November 17, 2005


Woodward Could Be a Boon to Libby (Carol D. Leonnig and Jim VandeHei, 11/17/05, Washington Post)

Woodward testified Monday that contrary to Special Counsel Patrick J. Fitzgerald's public statements, a senior government official -- not Libby -- was the first Bush administration official to tell a reporter about Plame and her role at the CIA. Woodward also said that Libby never mentioned Plame in conversations they had on June 23 and June 27, 2003, about the Iraq war, a time when the indictment alleges Libby was eagerly passing information about Plame to reporters and colleagues.

While neither statement appears to factually change Fitzgerald's contention that Libby lied and impeded the leak investigation, the Libby legal team plans to use Woodward's testimony to try to show that Libby was not obsessed with unmasking Plame and to raise questions about the prosecutor's full understanding of events. Until now, few outside of Libby's legal team have challenged the facts and chronology of Fitzgerald's case.

"I think it's a considerable boost to the defendant's case," said John Moustakas, a former federal prosecutor who has no role in the case. "It casts doubt about whether Fitzgerald knew everything as he charged someone with very serious offenses." Other legal experts agreed.

Moustakas said Woodward also has considerable credibility because he has been granted "unprecedented access" to the inner workings of the Bush White House. "When Woodward says this information was disclosed to me in a nonchalant and casual way -- not as if it was classified -- it helps corroborate Libby's account about himself and about the administration," Moustakas said. [...]

Rove's defense team also believes he could benefit tangentially from the Woodward disclosure because it shows other officials were discussing Plame in casual ways and that others have foggy recollections of the period as well, according to a Republican close to Rove.

"It definitely raises the plausibility of Karl Rove's simple and honest lapses of memory, because it shows that there were other people discussing the matter in what Mr. Woodward described as very offhanded, casual way," a source close to Rove said. "Let's face it, we don't all remember every conversation we have about significant issues, much less those about those that are less significant."

The most important thing to remember about Bob Woodward is that everything he's done in his career has advanced the caiuse of conservatism.

Woodward Disclosure Causes a Stir: The Washington Post journalist's role in the CIA leak investigation sets off new speculation, but its effect on Libby's case is uncertain (Tom Hamburger and Richard B. Schmitt, November 17, 2005, LA Times)

In a more-than-two-hour deposition, Woodward said, he told Fitzgerald that the unnamed official had casually told him in mid-June 2003 that Plame worked as a CIA analyst on weapons of mass destruction. Woodward said in an interview that he had not thought that her position was classified. Most analysts at the CIA are not working in a covert capacity, but Plame, a veteran overseas agent, had retained covert status.

It is illegal under certain circumstances to knowingly disclose the identity of a covert operative.

Woodward told Fitzgerald that he also had met with Libby on June 27, 2003, and that he did not think Libby mentioned Plame.

The news was greeted as a godsend Wednesday by Libby's lawyers. They were in Washington's federal district courthouse reviewing documents.

Libby has been charged with perjury and obstruction of justice in the case, which started after Plame's husband, former Ambassador Joseph C. Wilson IV, publicly criticized the Bush administration for allegedly "twisting intelligence" in the run-up to the invasion of Iraq. Wilson had been sent by the CIA to look into reports that Iraq had tried to buy uranium from Niger, and he had found little evidence to support the claims.

Administration officials are believed to have leaked Plame's name as a way of undermining Wilson's credibility. Her identity became public in a syndicated column by Robert Novak in July 2003.
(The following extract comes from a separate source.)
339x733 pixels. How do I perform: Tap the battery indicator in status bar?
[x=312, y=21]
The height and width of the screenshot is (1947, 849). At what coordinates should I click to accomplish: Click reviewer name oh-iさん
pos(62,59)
Libby's lawyers jumped on the Woodward disclosure as helpful to their client and hurtful to the prosecution's case.

"First, the disclosure shows that Mr. Fitzgerald's statement at his press conference of Oct. 28, 2005, that Mr. Libby was the first government official to tell a reporter about Mr. Wilson's wife was totally inaccurate," said a statement released by Wells. "Second, Woodward's disclosure that he talked to Mr. Libby during this period and that Libby didn't discuss Plame undermines the prosecution's claim that Libby was actively seeking to discredit Wilson by leaking information about his wife."

Dan French, a lawyer representing a witness in the case, said he doubted the revelation would be as explosive as Libby's lawyers were claiming, because it did not change the facts as to whether Libby lied to investigators about what he had said to whom.

"I don't think it blows up the case," French said. "But the [perjury] case is built on claims of memory and lack thereof. The very fact that other reporters are hearing about Plame creates confusion, and allows defense attorneys to raise reasonable doubt" about whether Libby deliberately misled investigators.

Others were more focused on Woodward's behavior.

Posted by Orrin Judd at November 17, 2005 8:17 AM

Is Fitzmas over?

Posted by: Dave W. at November 17, 2005 10:31 AM

First Miller, then Woodward.....which big-name journo will be the next to be drummed out of the MSM Old Boys', er, Persons' Club?